== TASK OBJECTIVE ==
Nothing but the lines from the line with "The width and height of the screenshot is (874, 800)." through the end of the data is to be copied, and each is to be copied exactly.

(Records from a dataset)

====

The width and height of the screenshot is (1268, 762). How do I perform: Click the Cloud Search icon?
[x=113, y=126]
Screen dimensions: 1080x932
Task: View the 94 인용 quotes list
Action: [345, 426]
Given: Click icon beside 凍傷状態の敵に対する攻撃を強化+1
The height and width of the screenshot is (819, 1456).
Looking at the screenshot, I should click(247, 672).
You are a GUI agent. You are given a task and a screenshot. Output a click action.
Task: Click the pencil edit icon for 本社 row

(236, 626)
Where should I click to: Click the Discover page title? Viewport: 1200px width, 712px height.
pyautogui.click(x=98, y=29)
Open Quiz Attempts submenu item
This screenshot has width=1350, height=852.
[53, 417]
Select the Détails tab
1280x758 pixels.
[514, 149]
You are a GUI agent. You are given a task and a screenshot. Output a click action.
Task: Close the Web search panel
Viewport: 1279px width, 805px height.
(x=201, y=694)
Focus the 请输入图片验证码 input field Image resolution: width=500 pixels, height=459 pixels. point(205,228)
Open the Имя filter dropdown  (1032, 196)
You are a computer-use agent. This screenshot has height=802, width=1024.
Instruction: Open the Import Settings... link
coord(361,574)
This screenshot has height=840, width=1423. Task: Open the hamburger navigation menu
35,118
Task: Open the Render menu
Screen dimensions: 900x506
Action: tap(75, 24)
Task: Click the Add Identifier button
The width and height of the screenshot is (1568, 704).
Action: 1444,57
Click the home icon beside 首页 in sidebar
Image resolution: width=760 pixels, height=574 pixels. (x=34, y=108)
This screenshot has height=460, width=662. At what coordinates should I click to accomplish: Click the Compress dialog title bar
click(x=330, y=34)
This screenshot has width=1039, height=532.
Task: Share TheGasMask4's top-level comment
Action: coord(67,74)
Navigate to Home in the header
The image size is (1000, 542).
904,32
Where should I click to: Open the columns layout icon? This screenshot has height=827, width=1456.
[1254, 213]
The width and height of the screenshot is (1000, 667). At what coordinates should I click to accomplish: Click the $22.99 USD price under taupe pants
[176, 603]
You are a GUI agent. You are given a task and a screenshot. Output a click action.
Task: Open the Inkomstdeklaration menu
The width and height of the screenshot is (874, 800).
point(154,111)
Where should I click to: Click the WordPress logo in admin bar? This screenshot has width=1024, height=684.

====

== SOLUTION TO THIS PROBLEM ==
The width and height of the screenshot is (874, 800).
point(154,111)
Where should I click to: Click the WordPress logo in admin bar? This screenshot has width=1024, height=684.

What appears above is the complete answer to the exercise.